Al llegar a casa, sintió algo distinto. Como si el alma hubiera tomado aire.

Esa noche escribió en su libreta:

"No estamos hechos para vivir a través de pantallas. No del todo. La tecnología no es el problema. El problema es que no sabemos usarla para el alma. Y el alma necesita ser vista, escuchada, abrazada."

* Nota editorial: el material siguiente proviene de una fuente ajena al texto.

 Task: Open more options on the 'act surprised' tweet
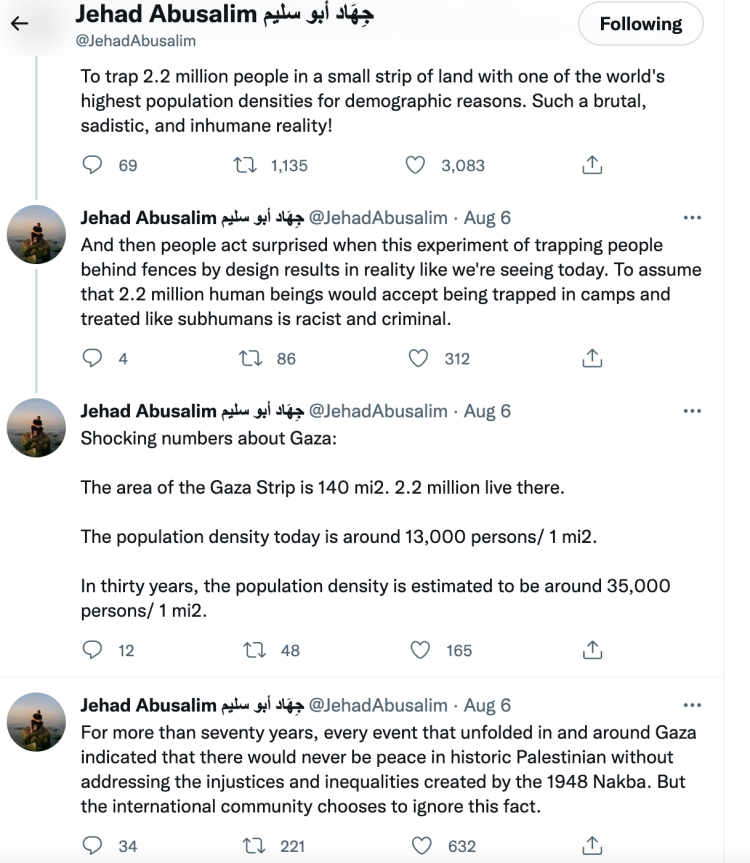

Desde entonces, dejó de pelearse con el celular. Aceptó que algunos grupos eran ruido. Que no todos sabrían leer su corazón a través de un mensaje. Pero también entendió que en ese mundo nuevo podía elegir con quién conectar. Mantuvo sus caminatas. Empezó a frecuentar una cafetería donde algunos viejos amigos aún charlaban sin filtros ni emojis.

Y cuando su nieto le mandaba un mensaje —“Te quiero, abuelo”— él respondía con una nota de voz larga, cálida, con su tono pausado de siempre. Porque si el mundo iba a ser así, al menos él intentaría usarlo con verdad.

Gerardo no volvió a mandar cadenas, ni buenos días genéricos. Pero cada tanto, escribía algo como:

"Hoy el cielo amaneció naranja. Me acordé de cuando íbamos de pesca, hijo. Ojalá un día lo repitamos."

Y a veces, no siempre, su hijo respondía:

"Yo también me acuerdo. Pronto, papá. Pronto."